**What the exercise asks:** Print exactly the lines of the listing below from the one containing "Given: Click the undo arrow in Part A toolbar" through the final line, both included, and no pictures.

**Dataset extract:**

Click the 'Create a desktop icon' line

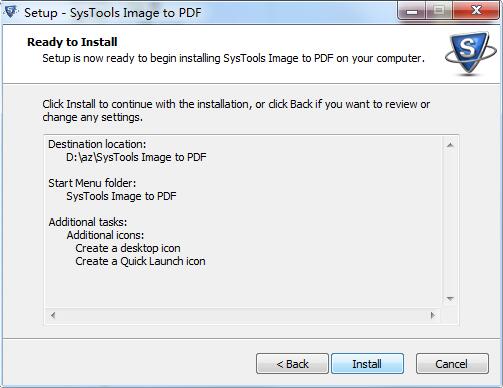coord(128,248)
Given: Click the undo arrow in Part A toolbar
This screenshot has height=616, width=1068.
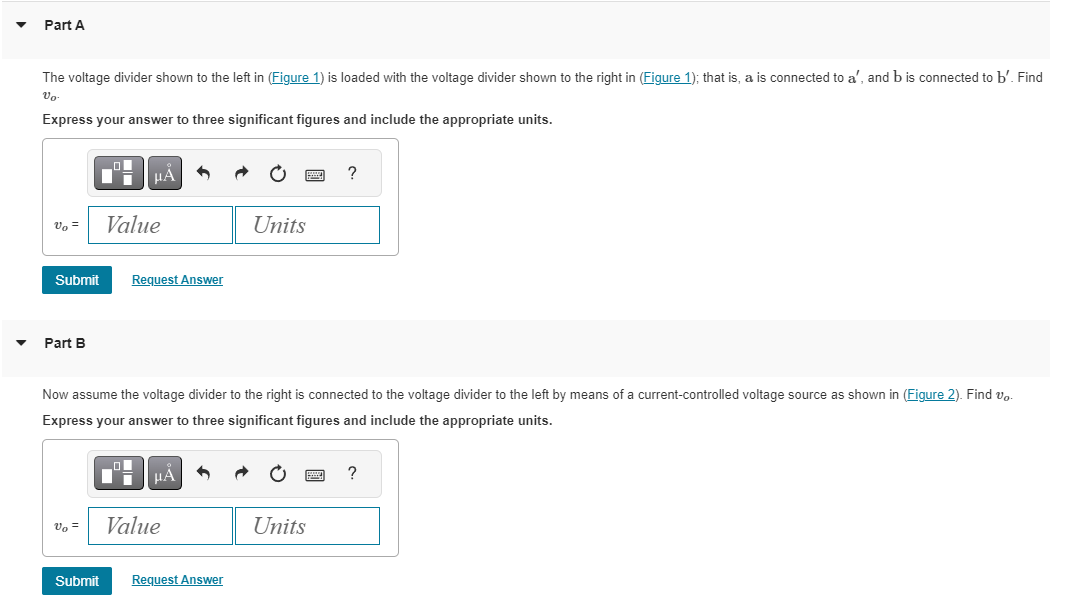Looking at the screenshot, I should (202, 172).
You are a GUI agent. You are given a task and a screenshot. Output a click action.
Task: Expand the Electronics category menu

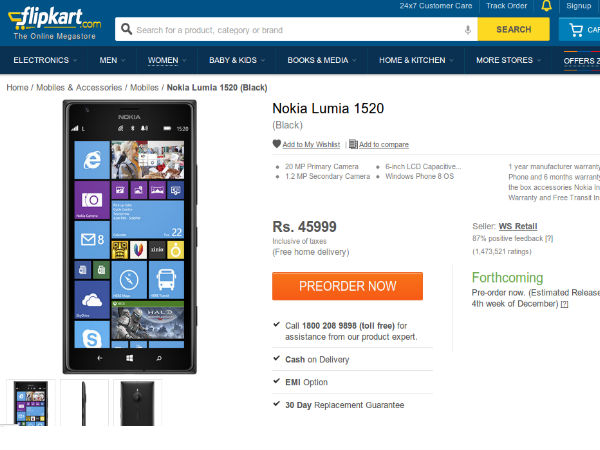point(40,60)
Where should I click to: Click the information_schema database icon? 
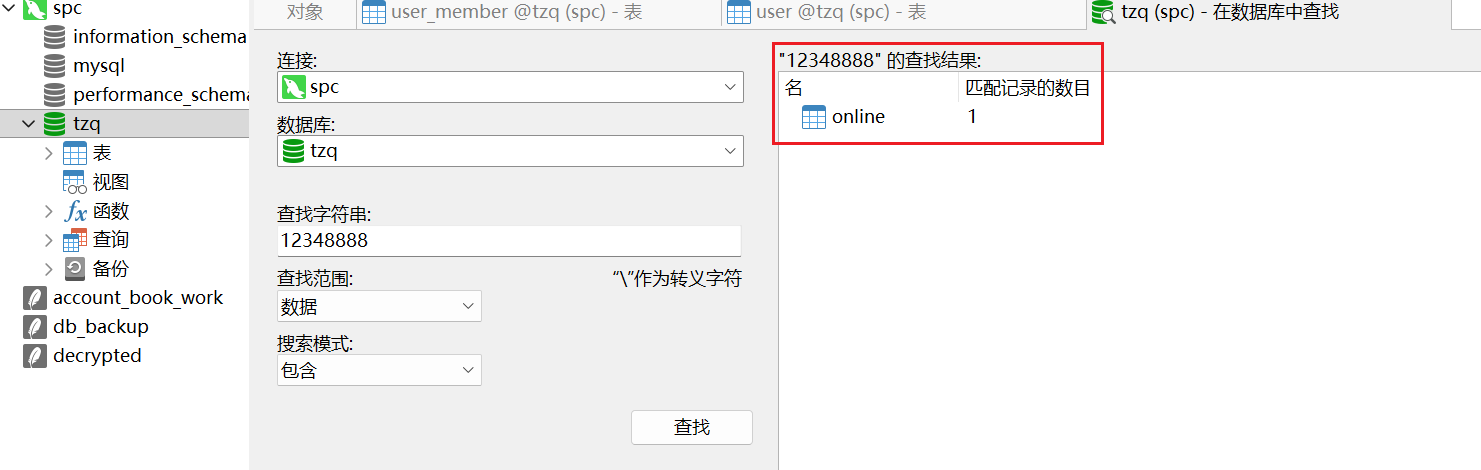pyautogui.click(x=56, y=37)
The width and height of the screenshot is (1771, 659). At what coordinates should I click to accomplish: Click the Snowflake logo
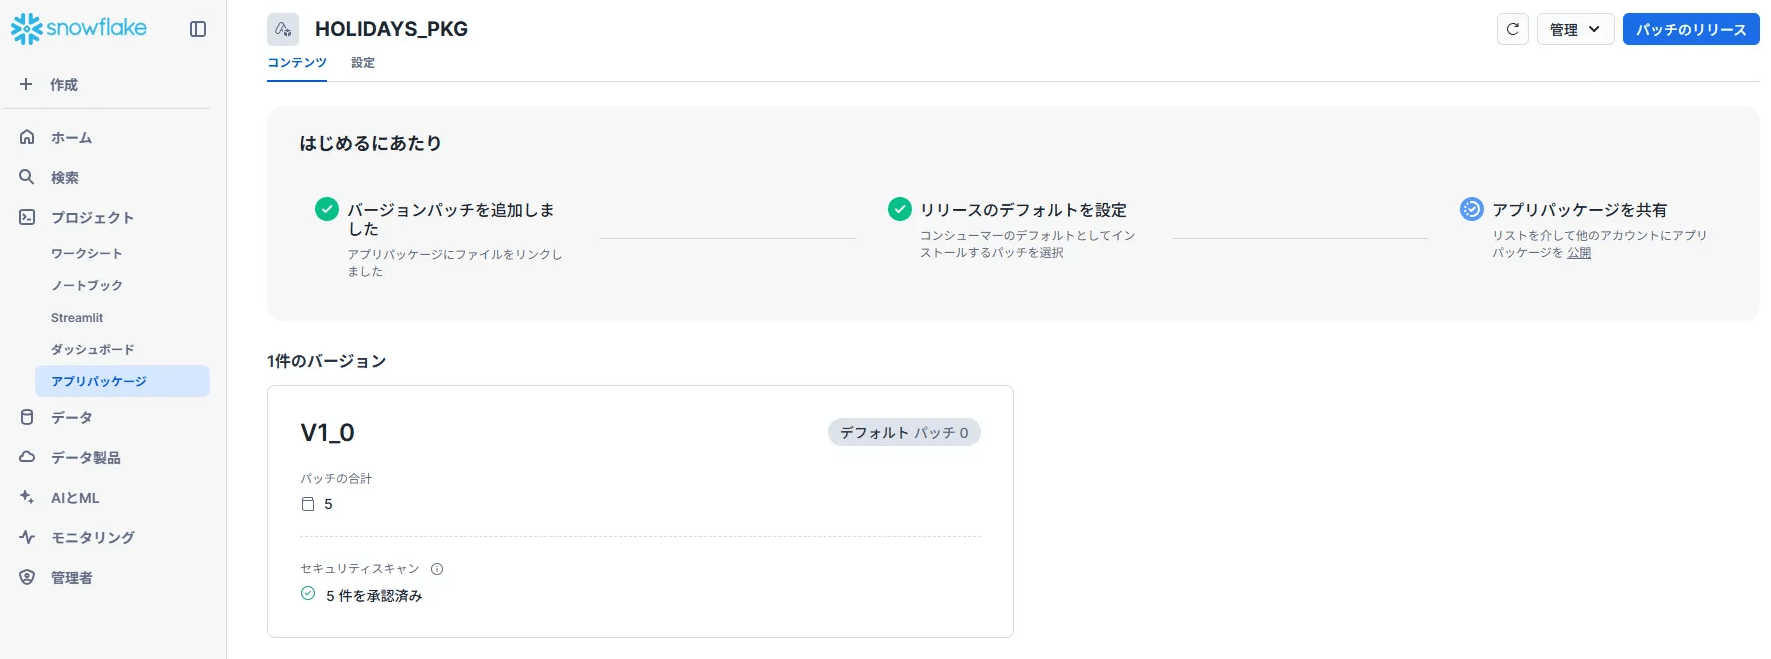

**Exercise result:**
Given: Click the undo arrow in Part A toolbar
This screenshot has height=616, width=1068.
Looking at the screenshot, I should (202, 172).
You are a GUI agent. You are given a task and a screenshot. Output a click action.
Task: Expand the Electronics category menu

point(40,60)
Where should I click to: Click the information_schema database icon? 
pyautogui.click(x=56, y=37)
The width and height of the screenshot is (1771, 659). At what coordinates should I click to accomplish: Click the Snowflake logo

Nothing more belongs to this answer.